Neuropsychopharmacology : official publication of the American College of Neuropsychopharmacology
2022 Feb 26
Rieger, NS;Varela, JA;Ng, AJ;Granata, L;Djerdjaj, A;Brenhouse, HC;Christianson, JP;
PMID: 35220413 | DOI: 10.1038/s41386-022-01292-7
Impairments in identifying and responding to the emotions of others manifest in a variety of psychopathologies. Therefore, elaborating the neurobiological mechanisms that underpin social responses to social emotions, or social affective behavior, is a translationally important goal. The insular cortex is consistently implicated in stress-related social and anxiety disorders, which are associated with diminished ability to make and use inferences about the emotions of others to guide behavior. We investigated how corticotropin-releasing factor (CRF), a neuromodulator evoked upon exposure to stressed conspecifics, influenced the insula.

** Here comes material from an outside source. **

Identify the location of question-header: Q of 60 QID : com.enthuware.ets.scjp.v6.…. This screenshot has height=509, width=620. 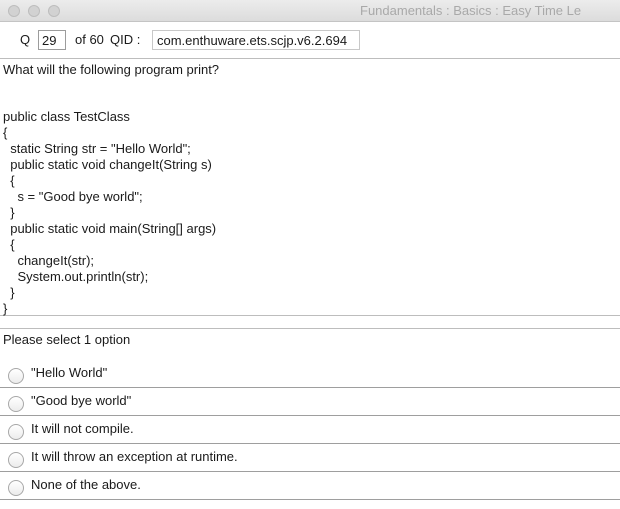
(310, 40).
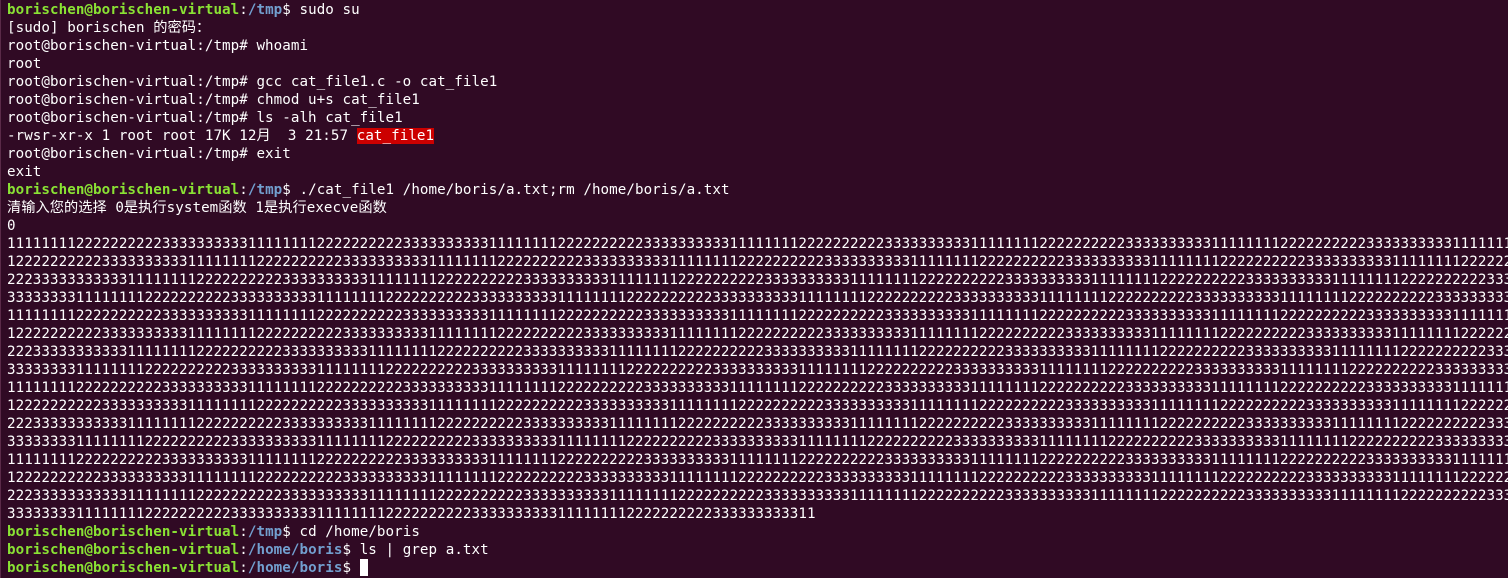 This screenshot has height=578, width=1508. I want to click on ls-output-prefix: -rwsr-xr-x 1 root root 17K 12月 3 21:57, so click(182, 136).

We hypothesized that social affective behavior requires CRF signaling in the insular cortex in order to detect stress in social interactions. In acute slices from male and female rats, CRF depolarized insular pyramidal neurons. In males, but not females, CRF suppressed presynaptic GABAergic inhibition leading to greater excitatory synaptic efficacy in a CRF receptor 1 (CRF1)- and cannabinoid receptor 1 (CB1)-dependent fashion. In males only, insular CRF increased social investigation, and CRF1 and CB1 antagonists interfered with social interactions with stressed conspecifics. To investigate the molecular and cellular basis for the effect of CRF we examined insular CRF1 and CB1 mRNAs and found greater total insula CRF1 mRNA in females but greater CRF1 and CB1 mRNA colocalization in male insular cortex glutamatergic neurons that suggest complex, sex-specific organization of CRF and endocannabinoid systems. Together these results reveal a new mechanism by which stress and affect contribute to social affective behavior.